Gilbert’s syndrome (GS) syndrome is a mild genetic liver disorder. It is a harmless condition, in which the liver does not process the bilirubin (formed by the breakdown of hemoglobin) completely. GS is also referred to as constitutional hepatic dysfunction and familial nonhemolytic jaundice. It is an inherited deficiency of an enzyme that is involved in the metabolism of bilirubin. Approximately 3-12% of people may have GS.
Normally, the GS cannot be identified by the symptoms until it is observed in the blood test reports.
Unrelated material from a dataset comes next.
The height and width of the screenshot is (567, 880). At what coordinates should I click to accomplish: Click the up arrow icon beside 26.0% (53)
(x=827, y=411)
Mild elevations of bilirubin in blood occur during prolonged fasting, consumption of alcohol, or dehydration. The elevated levels of unconjugated bilirubin in the blood are called hyperbilirubinemia. It is caused due to the reduced activity of glucuronyltransferase.
GS is mostly seen in males, and it is an inherited gene disorder that is present during birth. It cannot be noticed until puberty, as the production of bilirubin increases at this stage.
The elevated levels of bilirubin in blood can lead to yellowing of skin and eyes. Certain conditions like stress, dehydration, illness, cold lack of sleep, fasting, menstruation, and strenuous exercises aggravates bilirubin levels.
Some of the Gilbert’s syndrome symptoms are:
However, these signs and symptoms may not directly indicate GS, they are also seen in other health conditions.
It is believed that GS is due to reduced activity of an enzyme that is useful in the processing of bilirubin. It is an inherited condition and the cause of reduced activity of the enzyme is unknown.
GS is diagnosed by a general physical examination followed by blood tests, urine tests, and liver function tests. The elevated bilirubin levels can be an indication for GS. Sometimes, genetic testing may also be suggested by the doctor to confirm the diagnosis.
There is no specific Gilbert’s syndrome treatment, as the bilirubin levels in the blood fluctuate and the condition becomes normal on its own.